¡Esto ya pasa de castaño oscuro!
Pensaba en esta frase que siempre decía mi madre, mientras esperaba sentada en aquel pequeño restaurante.
Él me había llamado la noche antes. Quería hablar conmigo de alguna cosa que le preocupaba, y si me iba bien le gustaría que nos viésemos sobre las nueve en el restaurante que había al lado de mi casa. Acepté, a pesar de que me había hecho el firme propósito de no volver a verle, aunque sólo fuese por la curiosidad que había despertado en mí su llamada.
Pero ya eran las nueve y media y todavía no se había presentado; la puntualidad nunca había sido una de sus cualidades, por lo que decidí esperar un poco más. Faltaban diez minutos para las diez y ya empezaba a ponerme nerviosa, a las diez me iría.
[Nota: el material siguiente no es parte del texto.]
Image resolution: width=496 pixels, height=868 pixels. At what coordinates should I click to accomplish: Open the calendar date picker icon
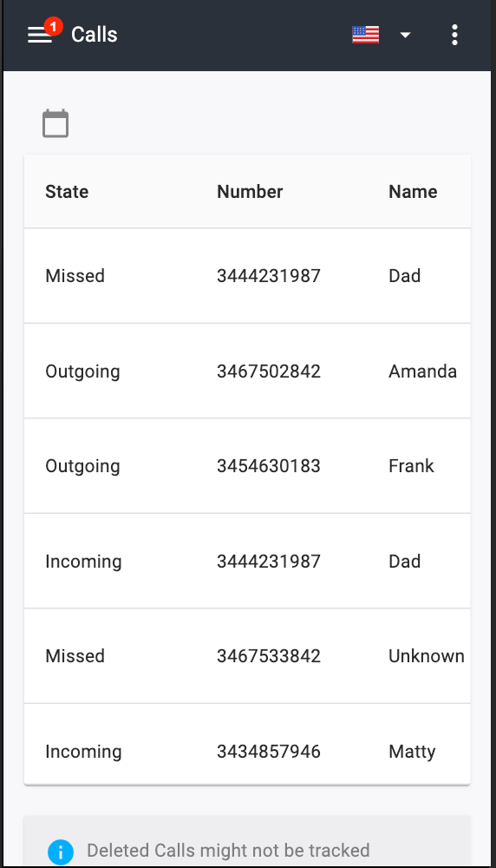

Me daba igual qué quería –me decía-, no pensaba seguir esperándolo, seguramente porque la espera había sido una de las características más habituales en nuestra relación.
Como que hacia mucho tiempo que había llegado y me había bebido tres botellas de agua y me había comido dos platos de cacahuetes, sentí la imperiosa necesidad de ir al servicio y, de paso, me cepillaría los dientes, quizás así se me pasaría el mal gusto de boca que me producía aquella situación, que no por esperada resultaba menos desagradable. Pero, ¿y si mientras tanto venía?
“¡Qué más da!” –pensé. Y, después de pedir al camarero que vigilase ya que estaba esperando a una persona, fui. Pero aquel, definitivamente, no era mi día. Cuando fui a buscar el papel higiénico me doy cuenta que sólo quedaban unos diez centímetros de papel y, además, no llevaba ningún paquete de pañuelos; tampoco llevaba el cepillo de dientes, seguro que, con las prisas, me los había olvidado en el otro bolso.
Volví a la mesa con un gran sentimiento de frustración y, para acabar de rematarlo, el camarero me esperaba para darme un recado: El señor me había llamado y, como que no estaba en aquel momento, había dejado dicho que le resulta imposible venir, que lo sentía mucho y que me llamaría en otro momento.
Había vuelto a caer en la misma trampa de siempre, nunca escarmentaría. Echaba fuego por los ojos. Y entonces fue cuando pensé: ¡Esto ya pasa de castaño oscuro!
Pedí la carta y comí hasta reventar. “Mañana le llamaré y le diré cuatro frescas, quien se habrá creído que es; pero —me dije mientras llenaba la cuchara con un montón de nata y un gran fresón—, ¡mañana será otro día!”